Emissions controls for landfills may cost as little as a few dollars per ton of methane — far less than it costs other sectors to achieve similar reductions, Coequyt said.

“This is one of the most cost-effective solution areas,” he said. “And some of the companies that we talk to that manage well-run landfills say that they can easily incorporate those additional costs and their tipping fees. So, it’s not like it dramatically changes the economics of landfills.”

EPA told E&E News that it is collecting information about “new and emerging technologies and new approaches” that could factor into the rule. The White House fact sheet said the aim will be to take advantage of new technologies that “will better measure and address emissions and reduce harmful air pollution in frontline communities.”

Anne Germain, chief operating officer and head of regulatory affairs for the National Waste & Recycling Association, said EPA should address industry frustration with the long timelines for state agencies to approve the design of emissions control systems.

When EPA last updated the standards in 2016, it allowed companies to install control systems before states signed off. But that was at a company’s own risk, and states could still disapprove implemented plans.

“So we’re looking for rulemaking that will provide the industry some regulatory certainty,” said Germain, whose group represents privately owned waste management companies. “And right now, we don’t feel like we have that.”

Technological advances

Those tracking the rule said they expect EPA to release white papers on control technologies and to take comment on them. That may occur this year.

But EPA is already running behind.

The Clean Air Act’s section 111 directs the agency to review rules every eight years, and that clock runs out next month for landfill emissions standards. Environmental groups point out that the Biden administration has had its hands full with rulemakings for everything from power plants to oil and gas development.

Landfill gas has been regulated under the Clean Air Act since the 1990s. Edwin LaMair, an attorney with the Environmental Defense Fund, said the Obama-era update to the standards “wasn’t super ambitious.” And the Trump administration declined to implement them, leaving facilities in some states out of compliance until fairly recently.

EDF, the Clean Air Task Force and other groups petitioned EPA last year to review and strengthen the rule.

“We’ve been urging them to commit to a timeline and start working on the rule, and they are doing that now,” said LaMair. “We’re really happy to see that, and going to keep providing recommendations and hope that they’re able to stick to the timeline they’ve announced.”

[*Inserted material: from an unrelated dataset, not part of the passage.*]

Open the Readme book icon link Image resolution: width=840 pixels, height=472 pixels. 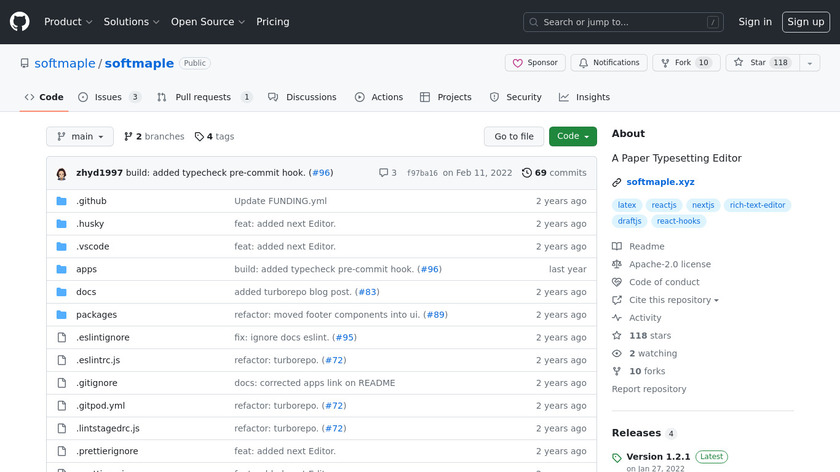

Advocates say the advancements in methane monitoring since the rule was last revised show the full scope of landfill emissions and can also make finding and fixing leaks easier.

“There really have been dramatic advances in our collective ability to measure methane emissions, and not just measure emissions from landfills, but to precisely identify where the emissions are coming from across the surface of the landfill,” said Riley Duren, CEO of the nonprofit Carbon Mapper.

“Modern landfills are complex engineered systems,” he said. “Being able to understand what’s going on across that complex landscape is really critical to understanding how to go about managing landfill gas and methane emissions.”

Environmentalists want EPA to step up monitoring requirements and demand that more — and smaller — landfills install the collection systems they need to flare off gas.

But Germain of the National Waste & Recycling Association hopes the rule will not be rigid.

“Our thought is that, OK, if you’re going to do something where you’re going to reduce the levels and you’re going to hit smaller landfills, you have to be prepared to give some flexibility,” she said.

“What we’ve seen so far from what people are looking at is the opposite,” she continued. “They want us to do smaller facilities, and they want to take away any flexibility, which basically would make it almost impossible to comply with the rules.”